SXSW Film Review: ‘The Legacy of a Whitetail Deer Hunter’

Although “The Legacy of a Whitetail Deer Hunter” comes to us from director Jody Hill and actor/co-writer Danny McBride, the masterminds behind the exuberantly surly HBO sitcoms “Eastbound and Down” and “Vice Principals,” far too much of this wildly uneven Netflix-bound comedy (scheduled to launch July 6) plays less like a transgressive farce than an overextended “Saturday Night Live” sketch. And yet, even at its most puerile and pedestrian, the movie remains at least passably amusing because of Josh Brolin’s totally committed and unabashedly heartfelt lead performance as Buck Ferguson, a good-ol’-boy celebrity outdoorsman who communicates a boundless joy as he tracks and kills whitetail bucks and other wildlife, and commands a loyal audience for his TV specials and DVDs.

With nary a wink to indicate that parody is his aim, Brolin recalls the furious seriousness that fueled Seth Rogen’s savagely comical performance of a self-deluding security guard in Hill’s 2009 feature “Observe and Report.” Indeed, time and again throughout the pokey proceedings here, you get the impression that Brolin isn’t satisfied with merely playing for laughs; rather, he wants you to know, and appreciate, that he’s playing for keeps.

Brolin neatly balances enthusiasm and obsession right from the start, as Ferguson (whose name could well be a soundalike nod to George C. Scott’s gung-ho Gen. Buck Turgidson in Stanley Kubrick’s “Dr. Strangelove”) is introduced in the equivalent of a highlight reel showcasing his twin gifts for lethal marksmanship and robust speechifying. Not unlike some of the real-life celebrities on whom he is based, Buck routinely describes hunting as one of the more sacred family values. It’s a notion that infuses what promises to be a very special episode of his TV show, as he takes his estranged 12-year-old son Jaden (newcomer Montana Jordan) on a hunting weekend so the boy can bag his very first whitetail deer.

The adventure is intended as a bonding experience, to strengthen frayed father-son ties at a time when Buck’s ex-wife (Carrie Coon), Jaden’s mother, is contemplating marriage to the polar opposite of an alpha male (Scoot McNairy). It’s also fodder for another reality-TV segment recorded by Don (Danny McBride), Buck’s longtime friend and videographer, who keeps his camera running even at times when Buck wishes he wouldn’t.

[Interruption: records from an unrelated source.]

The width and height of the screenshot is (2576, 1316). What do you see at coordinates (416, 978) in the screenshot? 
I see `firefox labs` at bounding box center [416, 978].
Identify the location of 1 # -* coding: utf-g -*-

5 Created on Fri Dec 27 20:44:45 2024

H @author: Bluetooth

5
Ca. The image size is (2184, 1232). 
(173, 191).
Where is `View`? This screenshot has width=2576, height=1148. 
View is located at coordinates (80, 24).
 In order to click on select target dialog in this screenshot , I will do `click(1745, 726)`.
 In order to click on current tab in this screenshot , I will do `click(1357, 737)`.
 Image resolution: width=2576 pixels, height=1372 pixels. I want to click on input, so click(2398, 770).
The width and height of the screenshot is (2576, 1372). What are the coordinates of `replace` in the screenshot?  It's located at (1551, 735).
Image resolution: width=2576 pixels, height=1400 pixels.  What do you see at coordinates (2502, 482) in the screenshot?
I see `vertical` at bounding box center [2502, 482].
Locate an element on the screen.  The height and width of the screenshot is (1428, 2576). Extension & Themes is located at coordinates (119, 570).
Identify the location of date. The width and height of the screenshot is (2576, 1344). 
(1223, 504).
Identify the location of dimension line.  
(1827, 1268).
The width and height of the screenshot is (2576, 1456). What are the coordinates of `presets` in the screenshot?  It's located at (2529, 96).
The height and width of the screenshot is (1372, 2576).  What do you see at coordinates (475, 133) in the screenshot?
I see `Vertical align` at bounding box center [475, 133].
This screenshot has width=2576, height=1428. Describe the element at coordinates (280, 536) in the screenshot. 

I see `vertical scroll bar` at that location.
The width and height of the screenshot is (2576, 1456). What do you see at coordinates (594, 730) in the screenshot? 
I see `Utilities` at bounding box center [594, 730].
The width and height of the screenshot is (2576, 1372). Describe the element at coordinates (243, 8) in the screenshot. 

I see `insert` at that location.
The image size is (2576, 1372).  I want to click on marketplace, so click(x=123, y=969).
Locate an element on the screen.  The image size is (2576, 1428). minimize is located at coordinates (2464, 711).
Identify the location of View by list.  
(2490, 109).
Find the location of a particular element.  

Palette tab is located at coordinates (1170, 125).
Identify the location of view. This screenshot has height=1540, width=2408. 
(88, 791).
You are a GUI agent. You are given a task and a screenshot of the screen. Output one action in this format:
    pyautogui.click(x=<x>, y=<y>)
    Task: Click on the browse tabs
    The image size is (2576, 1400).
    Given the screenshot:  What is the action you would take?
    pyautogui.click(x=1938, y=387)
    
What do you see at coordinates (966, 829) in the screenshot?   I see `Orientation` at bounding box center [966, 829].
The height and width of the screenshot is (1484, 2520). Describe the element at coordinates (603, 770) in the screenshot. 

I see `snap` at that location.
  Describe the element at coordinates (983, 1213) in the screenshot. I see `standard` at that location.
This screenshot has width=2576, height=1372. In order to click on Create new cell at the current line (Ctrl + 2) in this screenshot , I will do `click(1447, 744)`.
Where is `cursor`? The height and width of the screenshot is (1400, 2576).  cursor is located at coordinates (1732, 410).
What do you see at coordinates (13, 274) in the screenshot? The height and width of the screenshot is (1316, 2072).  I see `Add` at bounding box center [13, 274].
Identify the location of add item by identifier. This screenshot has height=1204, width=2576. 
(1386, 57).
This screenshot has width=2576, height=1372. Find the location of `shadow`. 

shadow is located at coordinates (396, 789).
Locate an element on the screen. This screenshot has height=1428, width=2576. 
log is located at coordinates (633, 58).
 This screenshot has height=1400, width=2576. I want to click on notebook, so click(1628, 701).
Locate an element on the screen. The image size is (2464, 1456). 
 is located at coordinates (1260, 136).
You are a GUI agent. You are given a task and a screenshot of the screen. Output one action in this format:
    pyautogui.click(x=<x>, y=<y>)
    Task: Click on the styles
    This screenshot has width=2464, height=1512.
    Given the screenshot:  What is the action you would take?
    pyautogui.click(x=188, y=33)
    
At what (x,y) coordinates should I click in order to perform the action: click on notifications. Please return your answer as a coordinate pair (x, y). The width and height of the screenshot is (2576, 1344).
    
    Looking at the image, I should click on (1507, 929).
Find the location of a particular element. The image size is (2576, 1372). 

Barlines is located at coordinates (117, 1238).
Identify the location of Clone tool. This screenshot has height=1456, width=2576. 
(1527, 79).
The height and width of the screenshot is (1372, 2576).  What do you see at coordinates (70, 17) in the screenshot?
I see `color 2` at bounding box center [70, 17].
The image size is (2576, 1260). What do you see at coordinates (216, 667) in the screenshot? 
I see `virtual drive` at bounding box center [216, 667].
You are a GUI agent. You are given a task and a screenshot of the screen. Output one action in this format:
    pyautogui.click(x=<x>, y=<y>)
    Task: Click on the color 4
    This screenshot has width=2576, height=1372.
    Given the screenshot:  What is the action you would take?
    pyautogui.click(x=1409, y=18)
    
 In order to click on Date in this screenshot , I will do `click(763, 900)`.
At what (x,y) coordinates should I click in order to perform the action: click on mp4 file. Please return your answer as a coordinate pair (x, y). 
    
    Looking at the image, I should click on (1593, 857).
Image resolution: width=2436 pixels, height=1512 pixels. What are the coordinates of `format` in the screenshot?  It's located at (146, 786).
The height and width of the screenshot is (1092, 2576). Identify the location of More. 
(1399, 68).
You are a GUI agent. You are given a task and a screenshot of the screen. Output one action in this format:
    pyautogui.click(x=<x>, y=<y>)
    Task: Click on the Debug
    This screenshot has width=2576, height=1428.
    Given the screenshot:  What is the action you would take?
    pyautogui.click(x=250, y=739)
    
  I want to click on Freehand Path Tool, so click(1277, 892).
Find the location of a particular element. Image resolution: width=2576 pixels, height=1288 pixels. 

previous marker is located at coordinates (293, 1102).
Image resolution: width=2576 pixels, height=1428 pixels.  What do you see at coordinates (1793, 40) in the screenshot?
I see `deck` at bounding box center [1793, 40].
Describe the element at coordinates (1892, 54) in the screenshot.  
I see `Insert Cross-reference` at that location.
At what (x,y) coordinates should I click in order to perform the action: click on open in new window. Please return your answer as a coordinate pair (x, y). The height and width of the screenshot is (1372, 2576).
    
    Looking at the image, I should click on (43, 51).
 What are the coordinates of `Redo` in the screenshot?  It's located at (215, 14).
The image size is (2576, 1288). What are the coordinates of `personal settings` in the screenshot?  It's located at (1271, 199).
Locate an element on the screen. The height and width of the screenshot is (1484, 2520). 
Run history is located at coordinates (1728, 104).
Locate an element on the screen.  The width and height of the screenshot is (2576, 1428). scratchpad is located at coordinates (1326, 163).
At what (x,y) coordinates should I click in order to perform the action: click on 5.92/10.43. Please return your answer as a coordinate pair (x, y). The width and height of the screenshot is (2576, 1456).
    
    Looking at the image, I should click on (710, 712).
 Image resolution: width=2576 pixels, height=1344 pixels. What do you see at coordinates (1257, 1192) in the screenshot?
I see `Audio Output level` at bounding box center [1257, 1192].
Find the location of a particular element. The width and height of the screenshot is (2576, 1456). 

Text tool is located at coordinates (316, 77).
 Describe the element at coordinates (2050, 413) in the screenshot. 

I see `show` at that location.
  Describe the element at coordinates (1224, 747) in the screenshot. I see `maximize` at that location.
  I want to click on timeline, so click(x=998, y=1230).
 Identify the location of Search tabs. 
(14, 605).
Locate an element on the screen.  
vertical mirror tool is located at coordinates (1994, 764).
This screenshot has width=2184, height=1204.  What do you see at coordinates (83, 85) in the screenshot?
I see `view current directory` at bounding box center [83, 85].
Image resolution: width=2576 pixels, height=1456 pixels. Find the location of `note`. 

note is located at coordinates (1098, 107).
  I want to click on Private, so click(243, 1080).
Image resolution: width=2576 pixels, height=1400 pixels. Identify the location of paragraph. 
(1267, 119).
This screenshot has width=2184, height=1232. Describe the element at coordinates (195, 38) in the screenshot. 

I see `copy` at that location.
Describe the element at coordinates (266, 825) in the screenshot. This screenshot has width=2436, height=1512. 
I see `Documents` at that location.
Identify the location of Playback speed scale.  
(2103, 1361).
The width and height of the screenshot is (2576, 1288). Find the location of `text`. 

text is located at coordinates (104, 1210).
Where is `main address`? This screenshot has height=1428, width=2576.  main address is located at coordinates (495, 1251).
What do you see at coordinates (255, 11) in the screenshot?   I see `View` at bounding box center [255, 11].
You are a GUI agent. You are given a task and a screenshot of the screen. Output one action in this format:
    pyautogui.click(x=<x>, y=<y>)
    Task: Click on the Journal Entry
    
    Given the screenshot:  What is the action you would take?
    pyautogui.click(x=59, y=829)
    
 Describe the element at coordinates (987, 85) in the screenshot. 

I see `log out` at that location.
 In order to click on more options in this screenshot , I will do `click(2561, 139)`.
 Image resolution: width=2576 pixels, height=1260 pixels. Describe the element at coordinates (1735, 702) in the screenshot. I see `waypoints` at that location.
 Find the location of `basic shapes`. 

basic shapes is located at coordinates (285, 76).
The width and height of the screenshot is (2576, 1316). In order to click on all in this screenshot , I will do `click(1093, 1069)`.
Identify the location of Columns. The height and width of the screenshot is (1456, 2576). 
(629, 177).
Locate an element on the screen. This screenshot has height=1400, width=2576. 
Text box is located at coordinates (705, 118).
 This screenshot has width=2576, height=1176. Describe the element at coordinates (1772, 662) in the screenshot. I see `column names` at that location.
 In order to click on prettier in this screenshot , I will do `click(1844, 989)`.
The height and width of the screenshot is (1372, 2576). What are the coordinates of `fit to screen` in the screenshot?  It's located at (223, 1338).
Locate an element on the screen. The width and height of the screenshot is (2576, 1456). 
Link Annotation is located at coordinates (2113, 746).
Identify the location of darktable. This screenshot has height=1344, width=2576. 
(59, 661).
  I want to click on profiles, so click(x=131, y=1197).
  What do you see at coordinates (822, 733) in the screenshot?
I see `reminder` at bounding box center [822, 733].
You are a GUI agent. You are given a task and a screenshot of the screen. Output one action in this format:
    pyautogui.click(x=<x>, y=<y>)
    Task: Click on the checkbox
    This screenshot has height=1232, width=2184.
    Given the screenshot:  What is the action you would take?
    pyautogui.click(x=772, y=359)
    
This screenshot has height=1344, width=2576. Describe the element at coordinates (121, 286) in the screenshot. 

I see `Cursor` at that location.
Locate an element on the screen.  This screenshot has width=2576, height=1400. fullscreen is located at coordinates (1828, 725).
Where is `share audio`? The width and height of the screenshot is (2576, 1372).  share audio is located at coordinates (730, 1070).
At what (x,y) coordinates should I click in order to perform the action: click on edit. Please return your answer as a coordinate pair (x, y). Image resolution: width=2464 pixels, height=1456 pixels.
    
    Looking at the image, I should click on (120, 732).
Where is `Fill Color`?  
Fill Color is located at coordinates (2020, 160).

Of course, nothing goes the way Buck hopes as they traipse through the great outdoors of North Carolina. Jaden is a surly and self-absorbed tweener who’s more interested in cell-phoning his girlfriend than lying in wait for a “non-typical” whitetail deer. (Sleeping in the woods is not at all appealing to him: “I always considered myself more of a Marriott kind of guy.”) And Don is not exactly someone you want in close proximity to your adolescent child for long periods, given his tendency to offer wholly inappropriate descriptions (complete with photo displays) of his girlfriend’s sexual flexibility.

Here and there — most notably, when Jaden and the audience are given fleeting peeks at the aforementioned photos — “Legacy of a Whitetail Deer Hunter” appears poised to tap into a different, darker, and more aggressively impolite vein of humor. But the movie (which Hill and McBride co-wrote with frequent collaborator John Carcieri) never really develops sufficient edginess to be truly offensive. (Which is not quite the same thing as saying it is never annoying: Jordan is rather too successful at making Jaden gratingly obnoxious.) The closest you may come to feeling squeamish will be during a scene in which Jordan expresses his preference for an assault weapon over a standard hunting rifle.

McBride is good for a few chuckles during the first two-thirds of the movie and continues to contribute a fair share of funny business after the plot takes a not altogether persuasive serious turn. But Brolin remains the main attraction, and the saving grace, during this lost weekend in the woods.